In vitro propagation of purple pitahaya (Hylocereus costaricensis [F.A.C. Weber] Britton & Rose) cv. Cebra

Abstract

Limitations to large-scale propagation of purple pitahaya (Hylocereus costaricensis [F.A.C. Weber] Britton & Rose), a potential source of betalains for the food industry, can be overcome through utilization of in vitro culture technologies. In this work, successful in vitro propagation from areoles of adult purple pitahaya plants is reported. Factors affecting culture initiation, bud sprouting and growth, shoot multiplication, rooting, and acclimatization were studied. Best results for culture initiation were obtained from the central region of new joints by disinfection of large (5–7 cm in length) explants that were subsequently divided. Explants were sequentially treated with Extran® alkaline detergent for 10 min, followed by immersion in 70 % (v/v) ethanol for 15–30 s, a mixture of the fungicide Benomyl and the bactericide Agrymicin (2 g l−1 each) for 30 min, and disinfection in sodium hypochlorite (1.0 % w/v) for 15 min.

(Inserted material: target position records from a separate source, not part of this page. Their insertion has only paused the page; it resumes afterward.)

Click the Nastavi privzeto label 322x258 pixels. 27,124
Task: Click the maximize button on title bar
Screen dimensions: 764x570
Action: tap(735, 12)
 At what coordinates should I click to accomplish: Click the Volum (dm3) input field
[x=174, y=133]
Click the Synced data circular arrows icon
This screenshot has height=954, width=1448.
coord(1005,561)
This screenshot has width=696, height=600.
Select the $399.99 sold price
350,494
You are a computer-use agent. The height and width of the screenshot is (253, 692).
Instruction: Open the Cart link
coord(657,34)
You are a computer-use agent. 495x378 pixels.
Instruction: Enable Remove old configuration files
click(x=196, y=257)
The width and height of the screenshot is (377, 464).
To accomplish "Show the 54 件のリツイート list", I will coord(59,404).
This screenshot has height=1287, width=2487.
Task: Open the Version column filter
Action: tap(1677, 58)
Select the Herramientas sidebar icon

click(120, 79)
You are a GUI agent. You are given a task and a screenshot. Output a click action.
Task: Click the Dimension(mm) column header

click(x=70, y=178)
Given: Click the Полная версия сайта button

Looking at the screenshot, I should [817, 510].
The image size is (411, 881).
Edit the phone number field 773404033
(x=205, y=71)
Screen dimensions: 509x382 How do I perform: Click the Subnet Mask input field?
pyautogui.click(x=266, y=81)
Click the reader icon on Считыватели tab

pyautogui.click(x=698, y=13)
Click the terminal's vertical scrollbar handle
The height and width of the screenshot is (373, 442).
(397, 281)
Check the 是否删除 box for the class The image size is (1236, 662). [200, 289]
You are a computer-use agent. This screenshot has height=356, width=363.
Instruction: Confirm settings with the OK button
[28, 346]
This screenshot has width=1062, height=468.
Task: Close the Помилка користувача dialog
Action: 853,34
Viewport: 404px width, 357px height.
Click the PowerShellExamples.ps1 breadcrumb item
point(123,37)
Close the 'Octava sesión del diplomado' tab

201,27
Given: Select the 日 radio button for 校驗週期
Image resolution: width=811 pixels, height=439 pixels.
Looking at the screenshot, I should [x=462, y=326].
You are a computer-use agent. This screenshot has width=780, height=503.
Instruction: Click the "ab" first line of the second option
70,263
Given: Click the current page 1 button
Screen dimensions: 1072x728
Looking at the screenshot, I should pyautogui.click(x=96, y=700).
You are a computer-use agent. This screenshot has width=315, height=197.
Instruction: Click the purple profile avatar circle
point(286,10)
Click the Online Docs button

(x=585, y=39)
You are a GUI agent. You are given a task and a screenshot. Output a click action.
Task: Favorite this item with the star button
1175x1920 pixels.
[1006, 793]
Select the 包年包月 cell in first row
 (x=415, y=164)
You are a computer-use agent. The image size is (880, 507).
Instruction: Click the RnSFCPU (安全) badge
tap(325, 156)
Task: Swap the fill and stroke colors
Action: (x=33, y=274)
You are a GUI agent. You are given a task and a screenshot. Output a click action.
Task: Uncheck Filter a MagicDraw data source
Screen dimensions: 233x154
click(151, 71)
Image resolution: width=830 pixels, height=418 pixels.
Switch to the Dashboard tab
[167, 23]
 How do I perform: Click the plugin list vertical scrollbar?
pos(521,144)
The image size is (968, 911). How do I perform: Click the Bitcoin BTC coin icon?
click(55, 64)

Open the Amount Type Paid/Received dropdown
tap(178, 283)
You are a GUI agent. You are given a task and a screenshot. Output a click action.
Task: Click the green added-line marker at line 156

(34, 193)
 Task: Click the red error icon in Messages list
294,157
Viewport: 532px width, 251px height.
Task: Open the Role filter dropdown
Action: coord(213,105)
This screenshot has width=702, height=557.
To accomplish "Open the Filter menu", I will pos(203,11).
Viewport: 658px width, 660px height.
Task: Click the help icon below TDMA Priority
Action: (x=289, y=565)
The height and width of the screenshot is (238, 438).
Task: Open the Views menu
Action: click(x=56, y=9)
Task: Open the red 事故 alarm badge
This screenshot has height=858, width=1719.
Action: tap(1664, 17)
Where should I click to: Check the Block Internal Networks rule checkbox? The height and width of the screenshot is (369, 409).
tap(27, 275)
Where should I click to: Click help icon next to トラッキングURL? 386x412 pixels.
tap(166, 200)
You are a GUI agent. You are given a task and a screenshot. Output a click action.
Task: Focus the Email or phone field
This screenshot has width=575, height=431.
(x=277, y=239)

Culture of sectioned individual areoles, without removing thorns, on Murashige and Skoog medium supplemented with 15 or 30 μM N6-benzylaminopurine (BAP) for 3 mo with monthly subcultures, followed by transfer to the same medium with reduced BAP (0–2 μM), induced bud sprouting in over 80 % of explants, adequate growth of the shoots, with production of lateral shoots, and spontaneous rooting within 160 d. These plants were successfully acclimatized in vermiculite and peat moss (1:1), or perlite and peat moss (2:1) in the greenhouse, with over 90 % survival rate. One hundred percent of the in vitro-derived plants were successfully transferred to the field. Furthermore, these plants showed higher survival rates, larger height and increase in stem diameter than equivalent plants from the same genotype, derived from stem segments (the common clonal propagation system utilized for this species) that were simultaneously planted.